#### Text segment
* START *

Having good management is always important for any company. For a small oil and gas producer management is crucial. Successfully financing and growing a small oil and gas company is extremely difficult and loaded with risk.
I’ve learned the hard way that if I’m investing in a small oil and gas producer I have to be focusing only on companies with proven management teams.
Novus Energy has a proven management team.
Most of the Novus management team was part of the growth story of Gentry Resources Ltd., an oil-weighted exploration and production company, that over eight years grew from initial seed financing of $2.5 million ($0.22 per share) to $300 million ($4.19 per share) when it merged with Crew Energy Inc. in August 2008.
Production had increased more than 335% to 5,000 boe/d. That growth was reflected in an 818% increase in Gentry’s stock price and a compound annual return of 32%.
This team is led by CEO Hugh Ross and it appears that Novus is going to become Gentry Resources part 2.
Company history and business
Novus is a young company which started operations as a private company and then came public with a recapitalization of Regal Energy in the spring of 2009 at which time current management was brought in.
Management moved quickly to build up a large acreage position in 2009 and through 2010 in its core Viking play.
Novus has three main plays with the dominant one being the Dodsland Viking in Saskatchewan. Novus has an emerging Viking resource play located in Provost as well as some Cardium and Dunvegan lands in Wapiti.
The largest core area for Novus is located in the greater Dodsland area of Southwest Saskatchewan. This area is centered by Kindersley and ranges from Flaxcombe/Whiteside in the West; Prairiedale and Kerrobert in the North; and Plato and Forgan in the South and East.
Novus has focused on light Viking crude oil, which has depths of approximately 750 meters and can be found throughout the greater Dodsland area. Novus first ventured into the area in Oct. 2009 and has subsequently acquired additional lands from corporate acquisitions, asset purchases, farm-ins and land sales, resulting in the corporation controlling 124 net sections of land across the Dodsland area. In 2012 Novus operated the drilling of 72 (72.0 net) horizontal Viking oil wells, and the corporation now owns working interests varying from 5% to 100% in 262 producing wells.

* END *

#### Provided material
* START *

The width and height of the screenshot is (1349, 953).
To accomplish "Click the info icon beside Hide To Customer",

* END *

#### Short task
Continue the article on Novus Energy and its management team from where it stops.

#### Answer to the task
Novus' share of production in 2012 was: 2,201 Bbls/d of light/medium oil; 2,334 Mcf/d of gas; and 1 Bbls/d of NGLs. The majority of the capital program for 2013 is allocated to the greater Dodsland area for the drilling of high working interest horizontal oil wells.
The Wembley property is located in northwest Alberta, approximately 3 kilometers northwest of Grande Prairie. Drilling targets are mainly oil at depths varying up to 2,200 meters. Novus owns a 100% working interest in three producing oil wells. Novus' share of production in 2012 was: 44 Bbls/d of oil; 137 Mcf/d of gas; and 12 Bbls/d of NGLs.
The Provost area is located in east central Alberta, and encompasses Novus' properties within the area from Twp 29 Rge 1 W4M in the southeast corner to Twp 38 Rge 20 W4M in the northwest corner. Drilling targets are mainly natural gas at depths varying up to 1,000 meters. Novus owns working interests varying from 1% to 100% in 39 producing wells. Novus' share of production during 2012 was: 555 Mcf/d of gas and 5 Bbls/d of NGLs.
The Viking Is A Perfect Resource Play For a Small Producer
The development of unconventional oil resource plays (shale and tight oil) is still relatively new business for the oil industry. What we have learned so far is that the resource plays that require expensive ($8 million plus wells) do not work well for the little producers.
What the little guys need in order to effectively develop a resource play is one with lower well costs and a quick payout of invested capital. The small players need to be able to recycle cash quickly. Big expensive wells don’t work and neither does investing capital in a well that pays back that investment slowly.
That is why the Dodsland Viking is a perfect resource play for Novus.
A typical well costs Novus only $930,000 and pays out in just over a year. These aren’t sexy wells as they produce at initial rates under 100 barrels per day, but they are very economic because the Viking zone is shallow and the well are inexpensive.
Ross and his management team have used a sensible amount of debt as Novus drills up the Viking. At the end of the first quarter of 2013 Novus had $83 million of net debt and cash flow of $16 million for the first quarter.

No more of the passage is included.